For over a week now, our sun has been spewing out a continuous stream of solar flares, causing NOAA Space Weather Prediction Center to issue a geomagnetic storm warning on Tuesday and Wednesday.
Between September 4 and September 11, NASA observed seven flares, all classed in its strongest “X” category, with the most impressive registering at X9.3, a very significant event.
The latest, at X8.2 also a significant flare, peaked at 12:06 p.m.
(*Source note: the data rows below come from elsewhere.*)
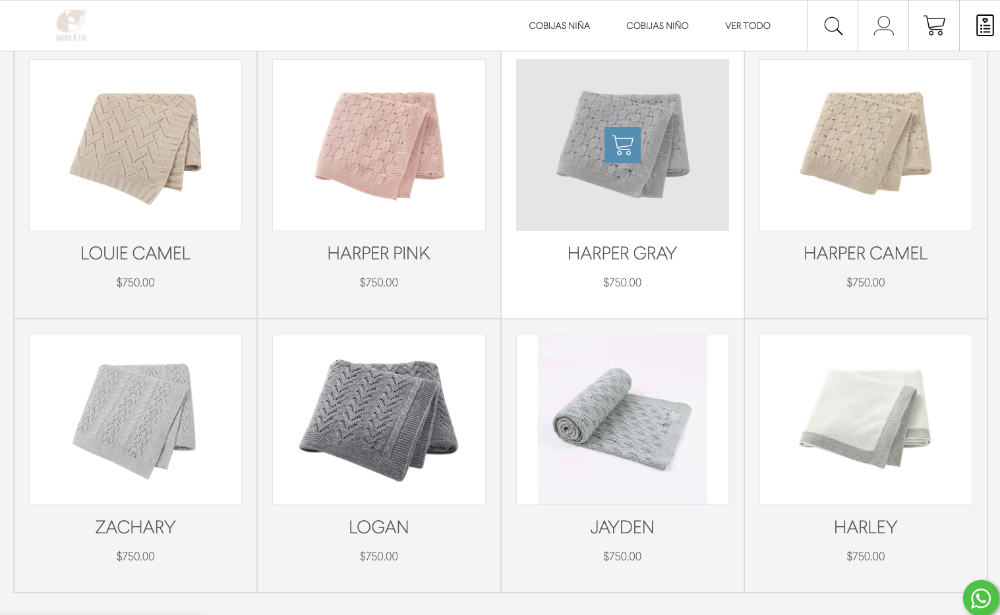The width and height of the screenshot is (1000, 615).
Task: Click the blue add-to-cart icon on Harper Gray
Action: [x=622, y=145]
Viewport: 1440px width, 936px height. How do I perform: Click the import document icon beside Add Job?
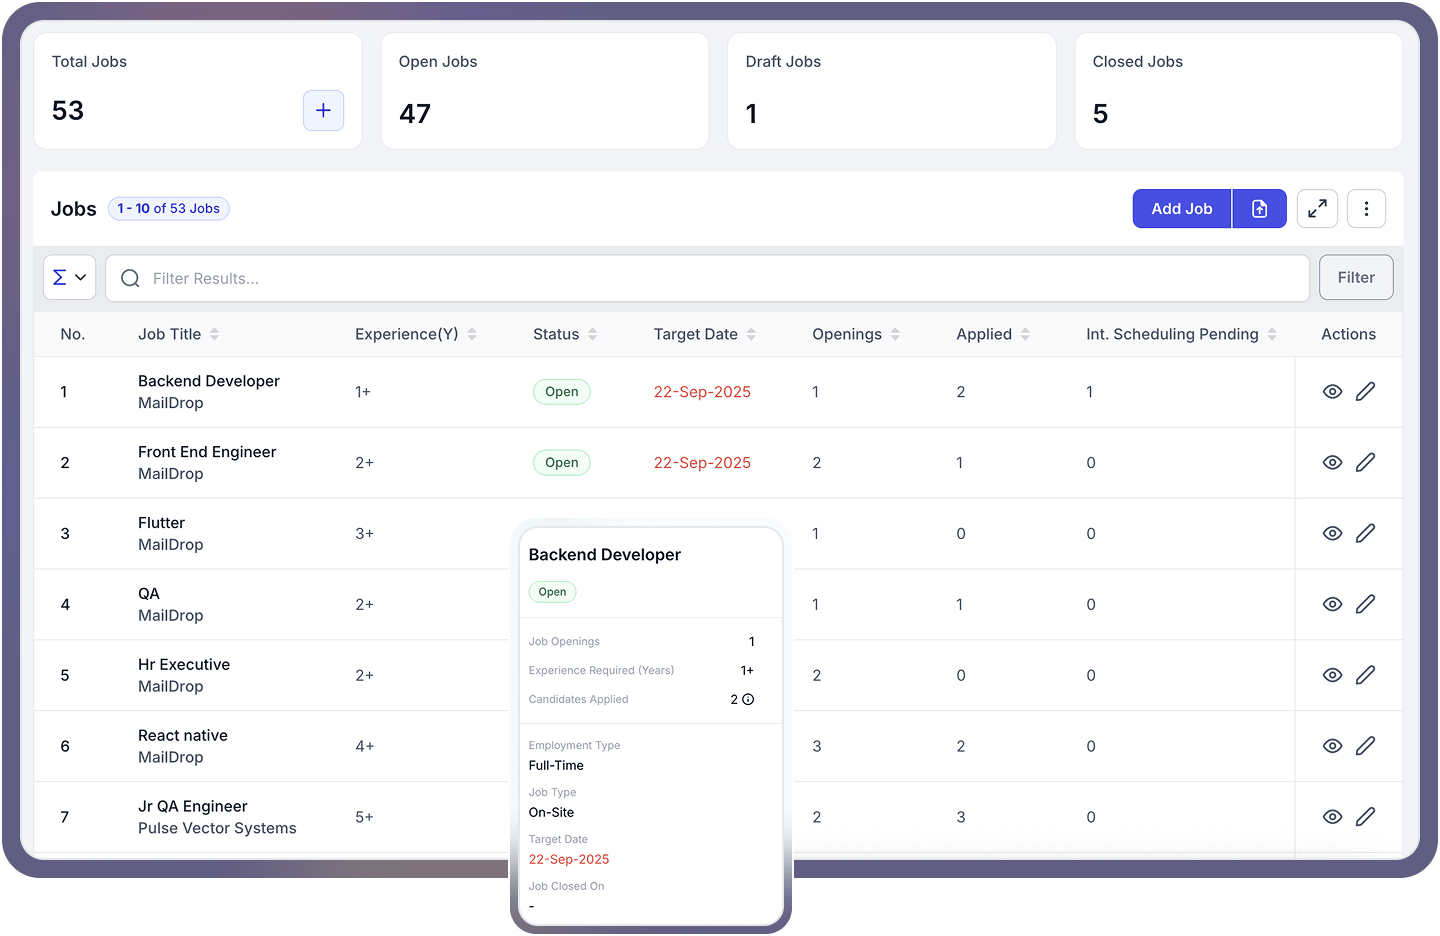1259,208
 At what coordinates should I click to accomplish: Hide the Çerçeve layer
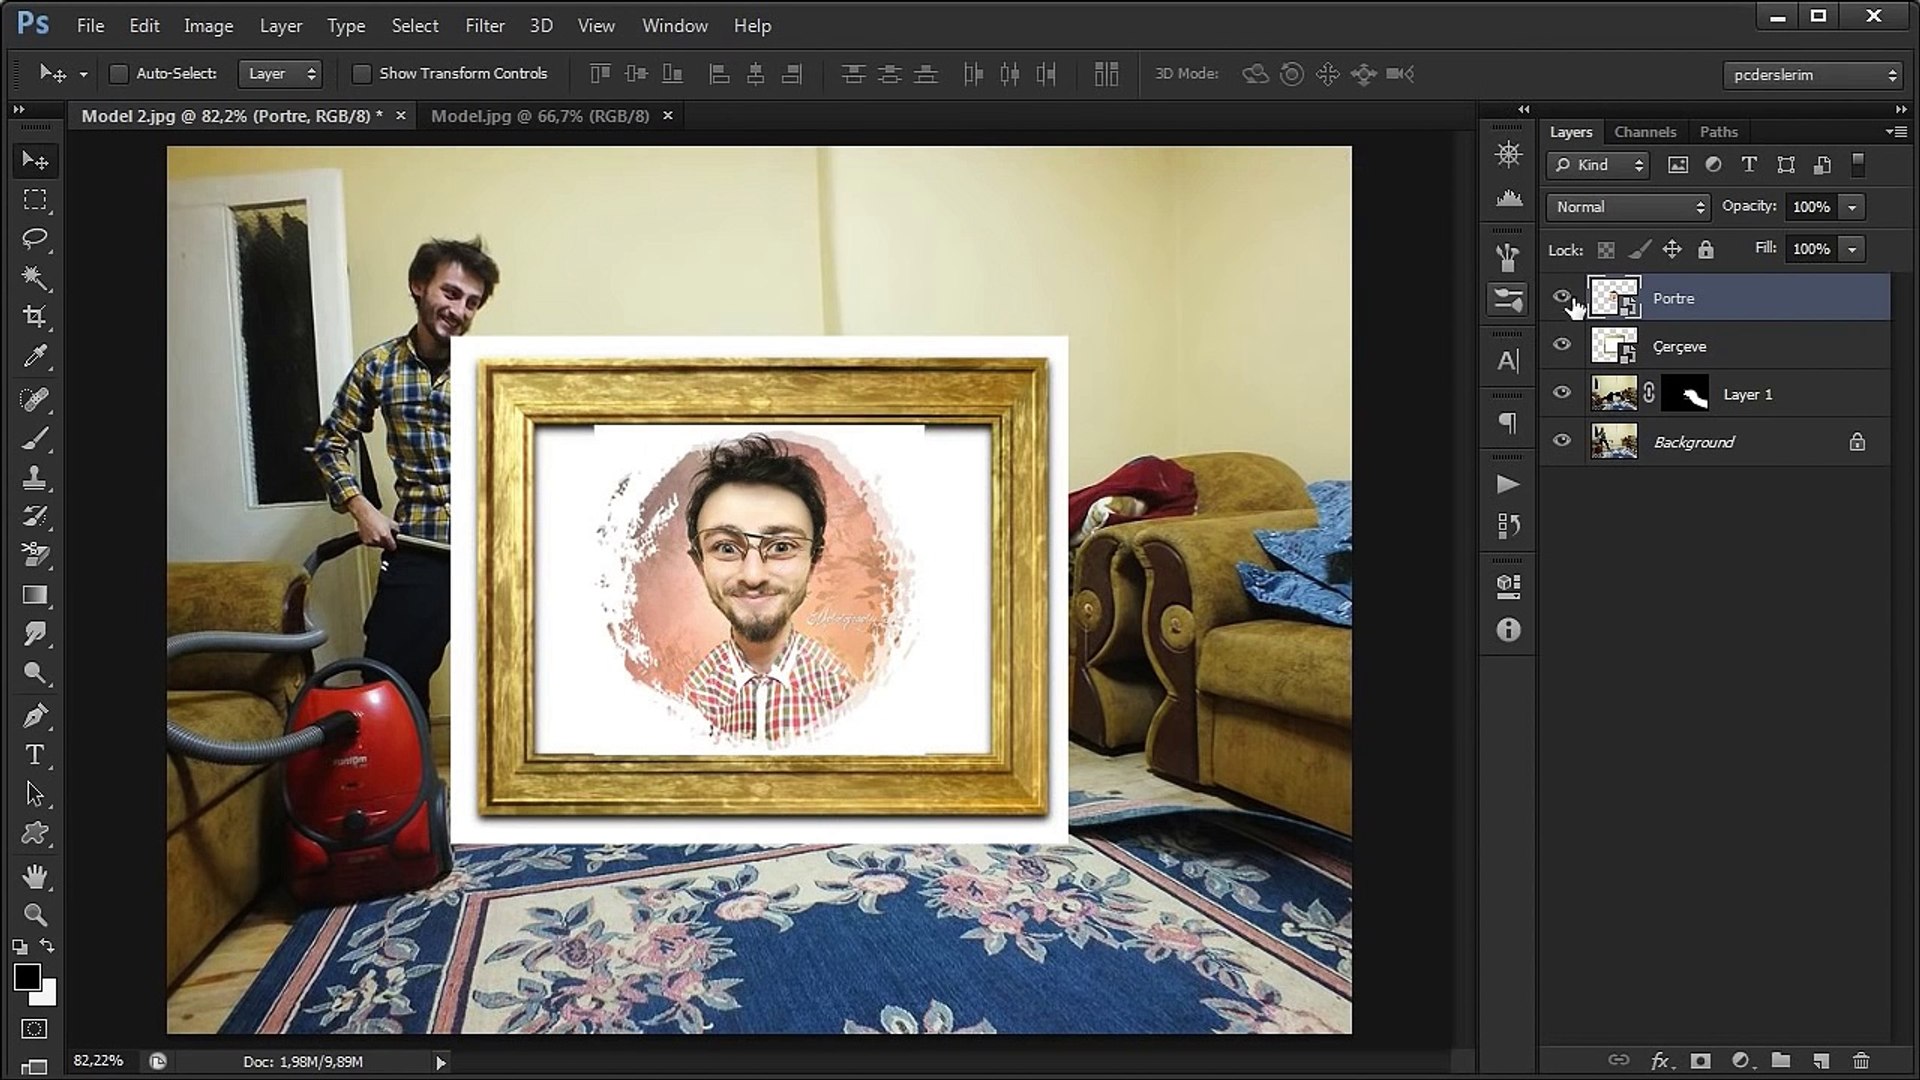coord(1562,345)
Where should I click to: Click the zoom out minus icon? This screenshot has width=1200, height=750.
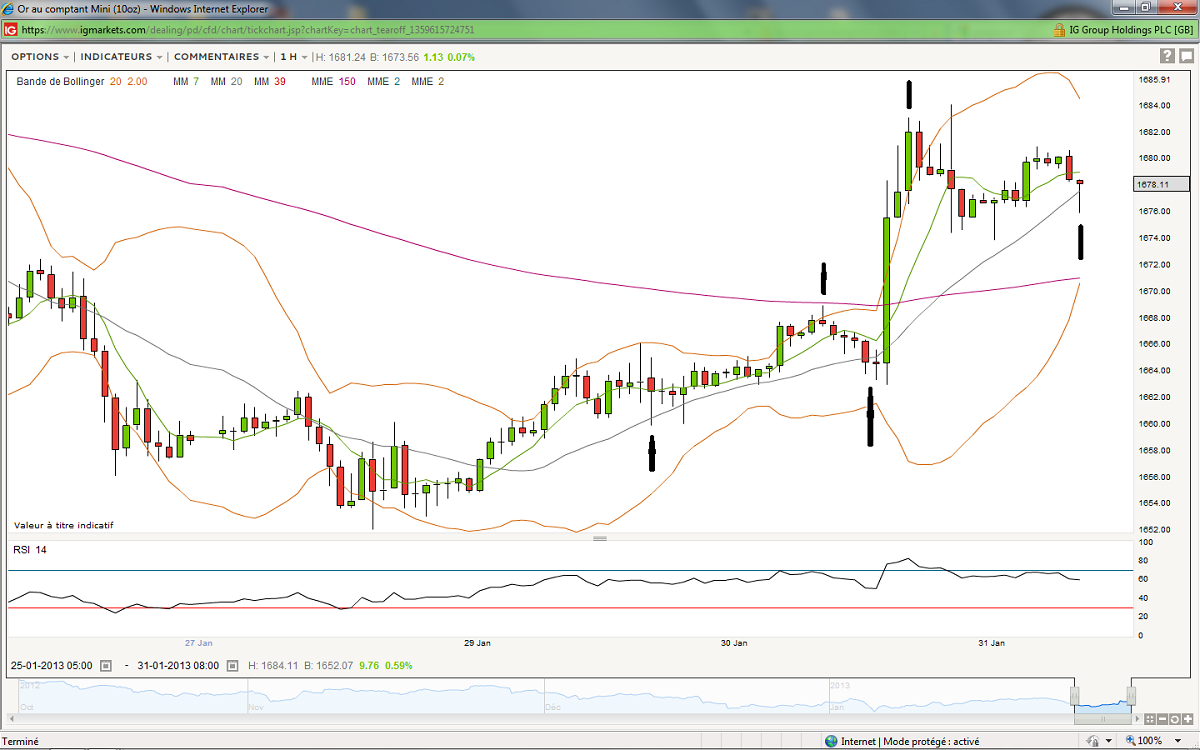(1162, 718)
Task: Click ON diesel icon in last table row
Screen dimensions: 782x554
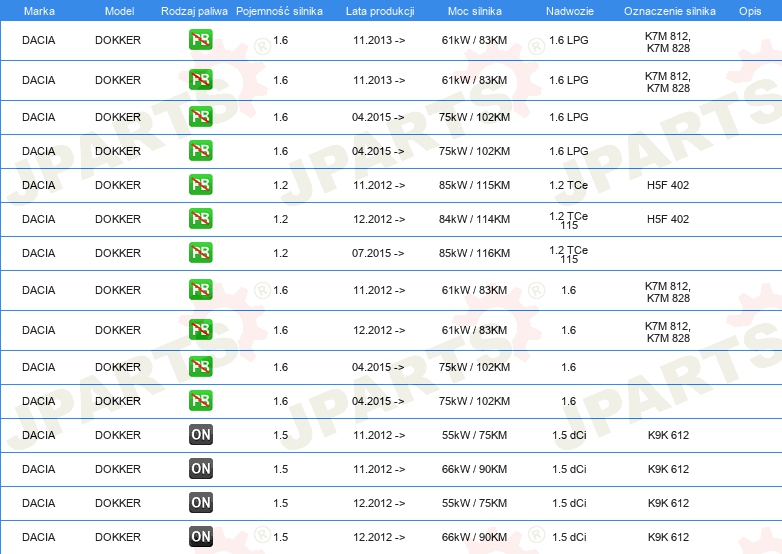Action: [x=200, y=537]
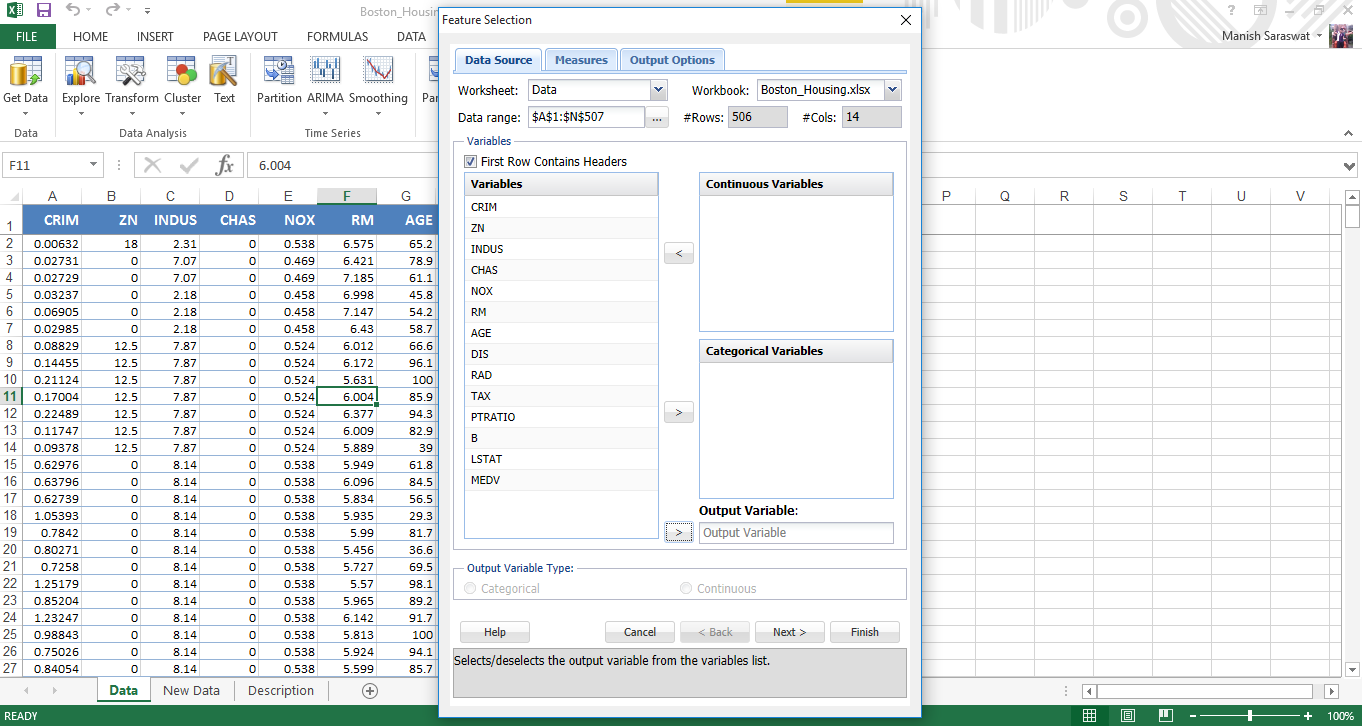The image size is (1362, 726).
Task: Select the Continuous output type radio
Action: click(x=686, y=589)
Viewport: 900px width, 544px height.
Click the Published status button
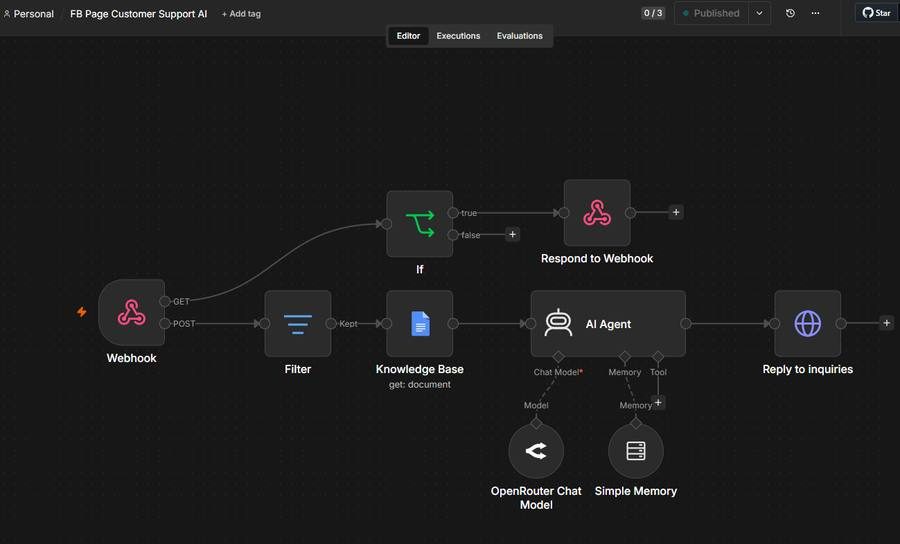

EDT on Sept. 10. It prompted warnings of possible radio blackouts from the Space Weather Prediction Center, which also issued a geomagnetic storm warning for Wednesday and Thursday.
The X9.3 solar flare was named by NASA as the strongest so far in the current solar cycle, a roughly 11-year period that began in December, 2008. The solar activity has been linked to increased aurora activity in the northern skies.
“The current solar cycle … is now decreasing in intensity and heading toward solar minimum,” NASA said, “This is a phase when such eruptions on the sun are increasingly rare, but history has shown that they can nonetheless be intense.”
All the flares have emerged from the same “active region” of the sun, dubbed AR2673.
These events have been extremely intense, but none has caused serious disruption on Earth, and there’s no indication that the solar situation is going to get worse.
But that won’t always necessarily be the case in the future. In 1989, Canada’s Quebec state faced a nine-hour blackout from a solar event called a Coronal Mass Ejection.
Solar flares could also disrupt communications, including crucial satellite guidance system that could affect airplanes.